With great reluctance I was persuaded to part with one of my silver prints of ‘Braga in Evening Light’ made many years ago (HP, page 85). The monastery served to represent Tibetan Buddhism. I used it in this way, along with the photograph of Shey Monastery, Inner Dolpo, in the Benton Museum show in 2008 (HP, page 58). To go with this image I made a large digital print of the complex Barley Harvest scene at Tsharka in Inner Dolpo (HP page 67 ). The image, which has several features directly related to Tibetan Buddhism, has so many different work scenes going on that it demands to be a large print. Because of the deep shadows created by the harsh midday light it is extremely difficult to make a good silver print, but with digital printing I could soften the shadows where necessary. For the two mountain scenes we settled on the two poles of my portfolios: Broad Peak from Concordia in the Karakoram of Pakistan and the Kangchenjunga Storm taken from Pangpema (HP pages. 30 and 126.) The digital printing gave me a chance to carefully grade the contrast in the distance layers in the former in a way that creates a sense of three dimensional space. In the latter case the negative has a spot in the sky which makes digital printing the only practical option.

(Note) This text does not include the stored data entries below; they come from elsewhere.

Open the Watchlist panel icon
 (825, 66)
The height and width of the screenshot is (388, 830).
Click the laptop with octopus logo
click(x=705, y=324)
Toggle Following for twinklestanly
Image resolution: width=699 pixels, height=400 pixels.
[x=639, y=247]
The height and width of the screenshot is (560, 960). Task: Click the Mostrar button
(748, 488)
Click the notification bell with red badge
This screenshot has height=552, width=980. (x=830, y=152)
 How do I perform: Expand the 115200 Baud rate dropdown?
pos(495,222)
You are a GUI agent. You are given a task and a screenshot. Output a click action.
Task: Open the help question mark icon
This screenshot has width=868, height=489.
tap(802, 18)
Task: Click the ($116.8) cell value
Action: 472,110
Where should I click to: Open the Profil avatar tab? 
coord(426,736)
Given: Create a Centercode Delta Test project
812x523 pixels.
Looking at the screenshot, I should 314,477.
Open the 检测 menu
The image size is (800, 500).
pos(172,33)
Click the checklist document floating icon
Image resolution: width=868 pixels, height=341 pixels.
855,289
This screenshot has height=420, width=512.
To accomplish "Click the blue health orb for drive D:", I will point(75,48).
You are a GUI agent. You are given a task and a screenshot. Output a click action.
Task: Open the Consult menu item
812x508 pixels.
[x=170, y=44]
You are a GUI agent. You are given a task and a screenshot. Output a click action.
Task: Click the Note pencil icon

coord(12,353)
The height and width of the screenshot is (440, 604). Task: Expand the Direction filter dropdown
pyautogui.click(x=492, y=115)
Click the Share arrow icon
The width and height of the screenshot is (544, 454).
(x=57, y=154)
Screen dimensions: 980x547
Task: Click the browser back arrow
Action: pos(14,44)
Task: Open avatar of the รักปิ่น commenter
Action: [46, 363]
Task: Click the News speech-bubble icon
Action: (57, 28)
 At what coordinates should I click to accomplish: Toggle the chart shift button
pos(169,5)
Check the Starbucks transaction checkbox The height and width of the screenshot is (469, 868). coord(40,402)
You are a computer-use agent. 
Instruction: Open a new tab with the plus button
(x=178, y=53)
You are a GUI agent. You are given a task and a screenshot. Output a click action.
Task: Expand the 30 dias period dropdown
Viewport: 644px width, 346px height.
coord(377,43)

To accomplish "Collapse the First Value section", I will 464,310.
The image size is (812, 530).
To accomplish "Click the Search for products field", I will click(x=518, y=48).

     The work is part of a photographic tradition that goes back to the earliest days of photography and yet it has been executed in a time of technological change. Digital methods that did not exist when I started to phtograph the Himalayas have become a part of the process. All photographic black and white images are, by necessity, representation in which the broad tonal range of the actual scene is transcribed to a paper with a much smaller range; color is eliminated in order to favor of detail and form and access different visual associations.  In the portfolio text I have explained about the equipment, the subject matter and the printing choices. The iconography is much older that the invention of the camera. The Buddhist related images contain emblems of a commitment to the absolute that is in tension with our Western mindset. The tradition of representing the awe, wonder, terror and joy of the mountain sublime began as biblical and classical poetry and only later became a visual language. Both are challenges that require our serious attention.

PARALLEL OUTLETS

     The mini portfolio is an extension of the book. This is also the case with the set of three images from the book displayed at the recent Springfield, MA, show organized by the New England Large Format Photographic Collective (NELFPC). Broad Peak and the Tsharka Barley Harvest were the same, but the third image was the picture of the field pattern after the barley harvest Shimen (HP page 63.) Smaller prints of the same three images were also donated to a fund raiser for the Middlesex Hospital Cancer Center in Middletown, CT. that took place on March 29.

      The cancer fund raiser initiated a NELFPC weekend that included a workshop on palladium-platinum printing by Sandy Hale. This venerable process can produce prints of great delicacy and beauty. Not all images are equally suitable for his method of printing, but I could envision certain of my Himalayan images working well in this medium. We each made a digital negative from our own digital file. Then we each made a contact print, using an ultraviolet light exposure on coated paper
we had prepared.
                                            
The image was developed. My image was, I think, under exposed, but it was good enough to suggest that further labor could be rewarding. The search for the print that will most fully reveals the living image is part of the large format tradition tradition.